1. Environment Setup
To use CrayPat-lite, the appropriate module should be loaded, and darshan should be unloaded.
$ module unload darshan $ module load perftools-lite
Note:
- Darshan needs to be unloaded since it uses environment variables which CrayPat-lite also uses.
- Note that the perftools-base module should already be listed under “module list” If not, load perftools base with “module load perftools-base”. This provides access to man pages and help system, and does not instrument code. (Should be loaded by default.)
- “module load perftools-lite” loads performance instrumentation module, and will instrument programs when they are compiled.
Tip:
- To verify that the correct modules are loaded, run "module list" and check that perftools-lite and perftools-base are loaded and that darshan is not present.
2. Compile the Code to Use CrayPat-lite
Rebuild code as usual.
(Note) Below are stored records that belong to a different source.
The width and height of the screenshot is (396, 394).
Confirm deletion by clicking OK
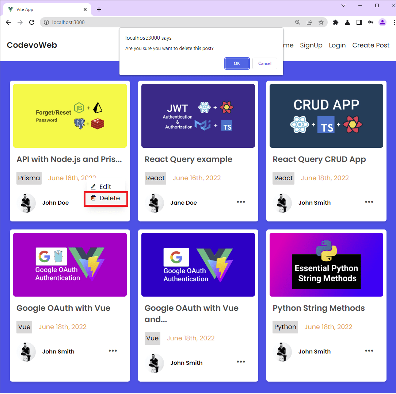pyautogui.click(x=237, y=63)
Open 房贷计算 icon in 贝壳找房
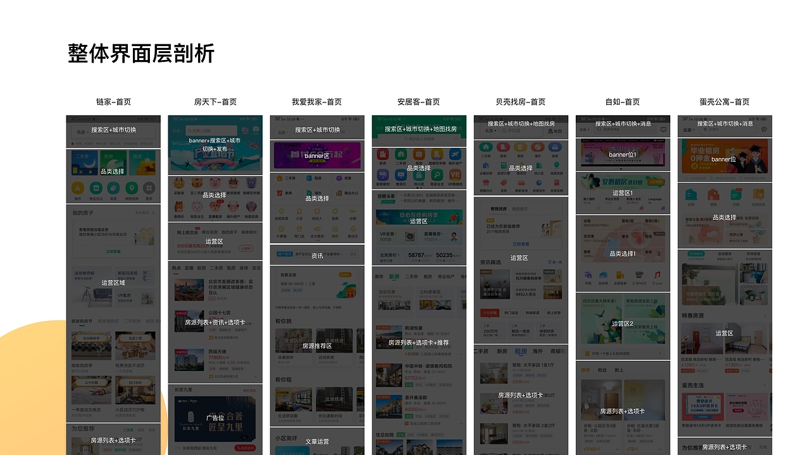 point(504,168)
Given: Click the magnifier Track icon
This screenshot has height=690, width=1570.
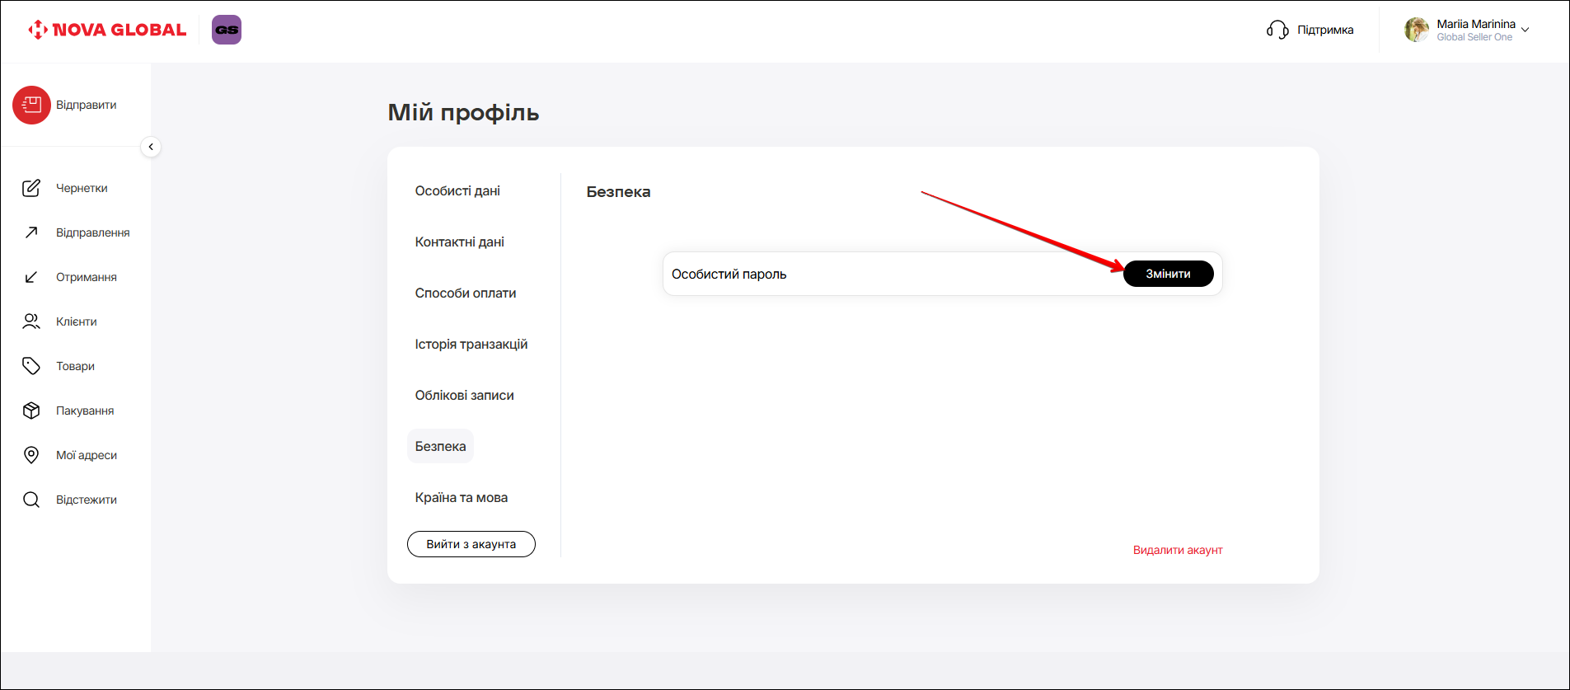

When the program is built, there should be output like below, noting that CrayPat-lite was used.
$ make clean $ make ftn -O3 -qopt-report=5 -g -align array64byte test.f90 -o test INFO: creating the CrayPat-instrumented executable 'test' (sample_profile) ...OK
Tip:
- To verify that the executable was instrumented with CrayPat-lite, use the following command to search the executable for CrayPat strings:
$ strings test | grep "CrayPat/X" CrayPat/X: Version 7.0.0 Revision 5c29ce2 12/11/17 15:26:24
3. Run the Code
Run the code as usual
$ qsub -n 8 -t 30 -A project jobscript.sh $ cat jobscript.sh #!/bin/bash aprun -n 512 -N 64 test
4. Output
After the code finishes executing, CrayPat-lite output should be printed to stdout (likely at the end of the jobid.output file). More output will be saved in .rpt files and .ap2 files, which might be under a new directory created in the directory the run occurred in.
An example of output is shown below. Note that it is truncated after Table 1, since this is just for illustration purposes.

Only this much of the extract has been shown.